▶ [Written request]:
Starting with the line containing "You are a computer-use agent. The" and going on through the last of the items below, render each item as one row of a two-column CSV with the columns instruction and action. Put each value in one quoted field, with line breaks replaced by spaces.

▶ [Records for the exercise]:
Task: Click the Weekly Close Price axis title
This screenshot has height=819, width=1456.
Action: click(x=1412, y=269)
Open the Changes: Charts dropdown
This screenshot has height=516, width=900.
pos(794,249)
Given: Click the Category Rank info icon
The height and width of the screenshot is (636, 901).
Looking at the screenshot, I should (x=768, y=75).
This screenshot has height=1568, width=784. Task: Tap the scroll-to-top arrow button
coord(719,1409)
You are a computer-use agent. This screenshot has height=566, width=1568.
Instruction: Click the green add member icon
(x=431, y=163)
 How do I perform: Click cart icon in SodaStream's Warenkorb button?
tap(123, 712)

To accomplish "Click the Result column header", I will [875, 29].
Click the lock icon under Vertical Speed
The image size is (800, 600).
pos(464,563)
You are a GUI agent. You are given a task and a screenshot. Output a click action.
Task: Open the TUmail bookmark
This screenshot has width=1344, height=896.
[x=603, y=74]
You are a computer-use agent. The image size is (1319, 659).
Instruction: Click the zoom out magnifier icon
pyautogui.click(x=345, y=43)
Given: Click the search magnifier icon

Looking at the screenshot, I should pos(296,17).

▶ [Solution to the problem]:
instruction,action
"You are a computer-use agent. The image size is (1319, 659). Instruction: Click the zoom out magnifier icon","pyautogui.click(x=345, y=43)"
"Given: Click the search magnifier icon","Looking at the screenshot, I should pos(296,17)."